Wyświetl Pojedyńczy Post
Stary 25-04-2018, 01:26   #580
Hakon
 
Hakon's Avatar
 
Reputacja: 1 Hakon ma wspaniałą reputacjęHakon ma wspaniałą reputacjęHakon ma wspaniałą reputacjęHakon ma wspaniałą reputacjęHakon ma wspaniałą reputacjęHakon ma wspaniałą reputacjęHakon ma wspaniałą reputacjęHakon ma wspaniałą reputacjęHakon ma wspaniałą reputacjęHakon ma wspaniałą reputacjęHakon ma wspaniałą reputację
Gustaw aż zaniemówił słysząc jak Duży Karl odzywał się do przełożonych. Wiedział, że na wiele sobie pozwalał, ale teraz przegiął. Nie dość, że obraził sierżanta i dowódcę obrony to jeszcze olał wykonanie rozkazu z uśmieszkiem.
Baron przeklinał się w duchu gdy Detlef zaczął sztorcować Diuka.
~ Czemu byłem taki dobry dla tych cywili w mundurach!~ Myślał wbijając palce w fotel.

- Topher! Z pudła wylazłeś bo armia Cie potrzebowała. Prawie znowu za kraty się dostałeś kilka dni temu a teraz jedynych stronników chcesz się pozbyć?!- Gustaw zaczął najpierw do wielkie puszki złodziejskiego ścierwa.
- Teraz Detlef tu rządzi i daje mu prym oraz dołożę wszelkich starań by jego groźby się sprawdziły. Po obronie miasta jeśli nie odkujesz się za teraz zajmę się osobiście Tobą.- Dodał wstając z fotela.

- Co do listu Detlef. Jeśli zamierzałeś tak uczynić z listami wszystkich w mieście dla bezpieczeństwa to nie ma tematu, ale nie prowokuj mnie więcej. Moja cierpliwość zna granice i zbliżasz się do niej.- Przemówił do khazada odwracając się na pięcie.
- Co do propozycji Brocka ja bym nie olewał go. Jego ludzie mogą wrócić odkuć się mając w perspektywie srebro krasnoludów. Odkrył się tym, że przejrzał nasz plan. Niestety za szybko i jeszcze może namieszać. Trzeba na czas z nim grać. Przynajmniej do czasu odparcia drugiego szturmu jeśli nie myślimy o czymś konkretnym.

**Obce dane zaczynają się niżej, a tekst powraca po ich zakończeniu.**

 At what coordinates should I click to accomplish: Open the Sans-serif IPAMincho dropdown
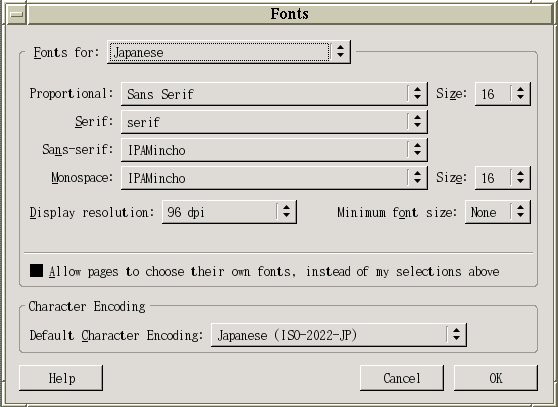274,150
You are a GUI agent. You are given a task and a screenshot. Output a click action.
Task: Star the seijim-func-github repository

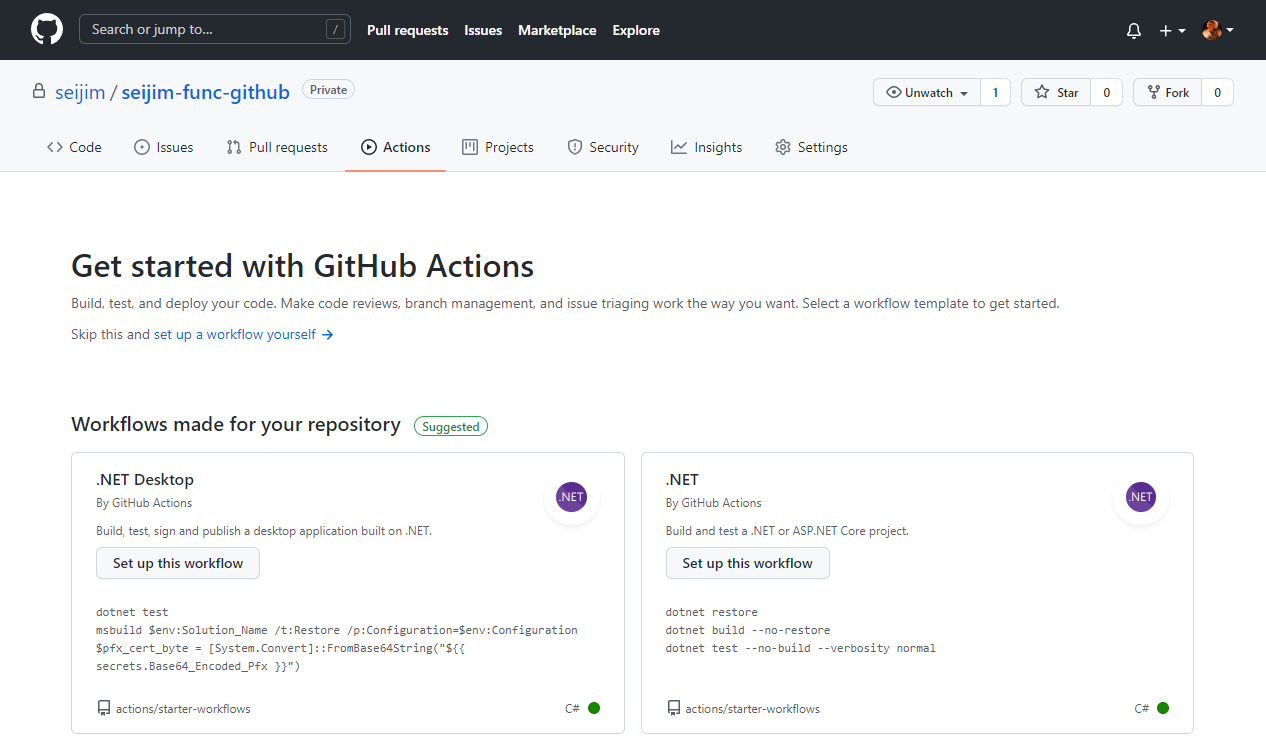tap(1056, 92)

Jako dowódca podejmowałem decyzję teraz na Twojej głowie to spoczęło i decyduj. Ja obiecałem, że nie będę się mieszał. Jedynie mogę pomóc w realizacji Twego planu.- Przedstawił swoje zdanie Kapralowi.

- A co do fortu to bym poczekał na szturm z tamtej strony i dopiero podpalił. Odetniemy siły idące mostem a spalą się kolejni idący w fali oraz łucznicy. Jeśli nawet nie zaatakują to palący się fort narobi sporo zamieszania, a i balistę bym postawił tak by wzdłuż mostu waliła i zbierała krwawe żniwo w dziesiątkach trupów.- Zaproponował sierżant.

- Co do pozostałych rozkazów to rozumiem i gotowy jestem je wykonać.- Oznajmił sztywno, ale dając innym do zrozumienia, że szacunek do dowódcy musi być. Armia bez wykonywania rozkazów ułożonych według jakiegoś planu przegra. Dowódcy rola by realizować plan a żołnierzy wykonywać.
- Do tego potrzebuję Kadeta z powrotem i przekazania mi do dyspozycji.- Dodał po krótkiej chwili namysłu.